:: EXTRACT PROVIDED ::
Research Context

(Blue sky:) Geologically correct terrain representation
- Soon to be DARPA/DSO/Geo* sponsored (via NGA).
- Replace Fourier series, fractals with scooping and other nonlinear operators that respect how terrain is formed.
(Applications) to geometry and cartography
- e.g., multiple observer siting with intervisibility on terrain
Efficient fundamental operations, like finding nearest neighboring points, finding connected components, etc.
- A proper foundation is necessary for the blue sky projects' success.

Today: How to process large geometric databases quickly!

What?

Larger and larger geometric databases are available, with tens of millions of primitive components.
We want to perform geometric operations, such as
1. interference detection
2. boolean operations: intersection, union
3. planar graph overlay
4. mass property computation of the results of some boolean operation
Apps:
1. Find the volume of an object defined as the union of many overlapping primitives.

:: DIRECTIONS ::
1: Using the research context text, decide whether each statement is supported: (a) The terrain representation work already has DARPA sponsorship. (b) The available geometric databases contain tens of millions of primitive components. (c) Planar graph overlay is one of the geometric operations to be performed. For each, reply yes or no and quote the deciding words.
2: Quote everything from "(Applications) to geometry" down to "sky projects' success." in the research context text.

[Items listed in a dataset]
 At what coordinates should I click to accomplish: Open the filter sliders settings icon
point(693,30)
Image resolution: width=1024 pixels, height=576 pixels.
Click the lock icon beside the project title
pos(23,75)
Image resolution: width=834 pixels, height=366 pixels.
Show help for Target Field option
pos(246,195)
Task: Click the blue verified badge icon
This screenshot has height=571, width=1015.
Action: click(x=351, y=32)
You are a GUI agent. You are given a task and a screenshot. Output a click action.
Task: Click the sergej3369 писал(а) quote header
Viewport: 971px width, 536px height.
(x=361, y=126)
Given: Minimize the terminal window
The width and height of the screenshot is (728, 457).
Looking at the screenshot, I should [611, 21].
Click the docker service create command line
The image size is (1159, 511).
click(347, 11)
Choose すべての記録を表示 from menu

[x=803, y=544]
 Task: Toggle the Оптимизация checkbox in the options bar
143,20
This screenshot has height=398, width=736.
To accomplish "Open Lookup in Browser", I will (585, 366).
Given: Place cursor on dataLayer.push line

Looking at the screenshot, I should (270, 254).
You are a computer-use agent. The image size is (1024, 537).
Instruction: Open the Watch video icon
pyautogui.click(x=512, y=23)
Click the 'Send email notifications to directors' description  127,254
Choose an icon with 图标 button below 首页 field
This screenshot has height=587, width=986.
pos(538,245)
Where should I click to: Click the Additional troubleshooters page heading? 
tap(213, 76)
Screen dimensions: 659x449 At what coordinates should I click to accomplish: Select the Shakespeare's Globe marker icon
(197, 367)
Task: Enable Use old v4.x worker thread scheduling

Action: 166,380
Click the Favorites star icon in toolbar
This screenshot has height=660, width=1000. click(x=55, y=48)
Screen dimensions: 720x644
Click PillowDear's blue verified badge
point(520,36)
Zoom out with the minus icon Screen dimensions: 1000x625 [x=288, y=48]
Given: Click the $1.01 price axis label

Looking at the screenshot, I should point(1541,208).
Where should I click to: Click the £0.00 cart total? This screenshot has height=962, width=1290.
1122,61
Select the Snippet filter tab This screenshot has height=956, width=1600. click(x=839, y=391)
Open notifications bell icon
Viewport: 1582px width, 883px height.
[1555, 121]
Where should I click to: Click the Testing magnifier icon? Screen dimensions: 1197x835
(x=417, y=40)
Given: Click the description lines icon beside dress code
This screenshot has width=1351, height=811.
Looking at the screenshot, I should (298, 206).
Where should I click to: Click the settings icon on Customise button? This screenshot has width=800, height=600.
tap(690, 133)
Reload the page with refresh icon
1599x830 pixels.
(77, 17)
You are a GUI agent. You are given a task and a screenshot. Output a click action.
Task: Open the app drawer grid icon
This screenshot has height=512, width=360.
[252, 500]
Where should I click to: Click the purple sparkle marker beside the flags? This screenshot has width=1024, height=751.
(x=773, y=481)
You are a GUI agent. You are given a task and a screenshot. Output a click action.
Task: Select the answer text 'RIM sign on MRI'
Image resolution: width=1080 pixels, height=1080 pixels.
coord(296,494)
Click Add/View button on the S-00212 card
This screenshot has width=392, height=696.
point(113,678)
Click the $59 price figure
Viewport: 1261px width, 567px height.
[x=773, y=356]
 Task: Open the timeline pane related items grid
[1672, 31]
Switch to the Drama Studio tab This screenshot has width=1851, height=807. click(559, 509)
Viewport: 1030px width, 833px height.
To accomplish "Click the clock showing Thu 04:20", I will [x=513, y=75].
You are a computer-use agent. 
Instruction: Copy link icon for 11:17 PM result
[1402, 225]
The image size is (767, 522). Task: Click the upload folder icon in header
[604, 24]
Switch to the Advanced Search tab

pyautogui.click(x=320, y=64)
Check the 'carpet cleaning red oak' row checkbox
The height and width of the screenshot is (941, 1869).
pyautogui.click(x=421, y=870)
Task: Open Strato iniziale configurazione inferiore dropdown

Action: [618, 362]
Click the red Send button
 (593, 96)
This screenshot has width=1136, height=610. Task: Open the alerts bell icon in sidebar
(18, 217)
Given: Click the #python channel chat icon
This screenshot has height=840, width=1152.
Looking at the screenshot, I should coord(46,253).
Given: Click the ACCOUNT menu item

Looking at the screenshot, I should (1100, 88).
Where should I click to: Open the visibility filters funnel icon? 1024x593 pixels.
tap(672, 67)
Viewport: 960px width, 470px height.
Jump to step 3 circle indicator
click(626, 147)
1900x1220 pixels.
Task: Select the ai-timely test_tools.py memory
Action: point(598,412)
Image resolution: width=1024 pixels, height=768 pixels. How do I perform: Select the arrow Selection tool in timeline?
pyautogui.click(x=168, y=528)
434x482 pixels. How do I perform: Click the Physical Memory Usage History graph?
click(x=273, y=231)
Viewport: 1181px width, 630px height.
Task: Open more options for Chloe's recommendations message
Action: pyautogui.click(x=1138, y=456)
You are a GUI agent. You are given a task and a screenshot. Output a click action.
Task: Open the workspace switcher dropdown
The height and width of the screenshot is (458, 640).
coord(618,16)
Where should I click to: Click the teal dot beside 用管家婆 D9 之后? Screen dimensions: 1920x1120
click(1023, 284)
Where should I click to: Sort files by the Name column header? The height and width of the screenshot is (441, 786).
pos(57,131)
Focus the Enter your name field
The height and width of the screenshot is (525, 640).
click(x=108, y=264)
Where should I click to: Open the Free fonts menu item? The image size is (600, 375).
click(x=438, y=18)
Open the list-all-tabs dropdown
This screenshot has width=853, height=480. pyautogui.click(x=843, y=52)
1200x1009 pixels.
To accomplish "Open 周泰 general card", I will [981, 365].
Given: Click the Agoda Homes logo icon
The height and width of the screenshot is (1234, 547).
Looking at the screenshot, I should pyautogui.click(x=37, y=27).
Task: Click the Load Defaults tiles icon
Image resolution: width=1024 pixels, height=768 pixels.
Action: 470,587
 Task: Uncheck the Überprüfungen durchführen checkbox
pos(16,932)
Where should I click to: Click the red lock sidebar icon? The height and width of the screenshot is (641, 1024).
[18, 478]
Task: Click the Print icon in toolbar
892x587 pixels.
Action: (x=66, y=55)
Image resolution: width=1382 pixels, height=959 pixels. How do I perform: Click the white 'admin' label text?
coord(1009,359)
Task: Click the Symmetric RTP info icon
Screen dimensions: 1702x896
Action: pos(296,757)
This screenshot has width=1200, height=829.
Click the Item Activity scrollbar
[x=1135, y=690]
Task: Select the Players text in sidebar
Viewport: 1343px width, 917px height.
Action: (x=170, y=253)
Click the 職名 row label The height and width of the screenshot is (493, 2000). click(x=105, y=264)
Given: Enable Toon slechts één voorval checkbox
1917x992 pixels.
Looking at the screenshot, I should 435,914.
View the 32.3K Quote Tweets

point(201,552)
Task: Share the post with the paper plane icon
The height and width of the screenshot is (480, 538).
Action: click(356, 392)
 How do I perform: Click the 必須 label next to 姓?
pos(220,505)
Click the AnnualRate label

:: RESPONSES PER TASK ::
1:
(a) No: "Soon to be DARPA/DSO/Geo* sponsored (via NGA)."
(b) Yes: "with tens of millions of primitive components."
(c) Yes: "3. planar graph overlay"

2:
(Applications) to geometry and cartography
- e.g., multiple observer siting with intervisibility on terrain
Efficient fundamental operations, like finding nearest neighboring points, finding connected components, etc.
- A proper foundation is necessary for the blue sky projects' success.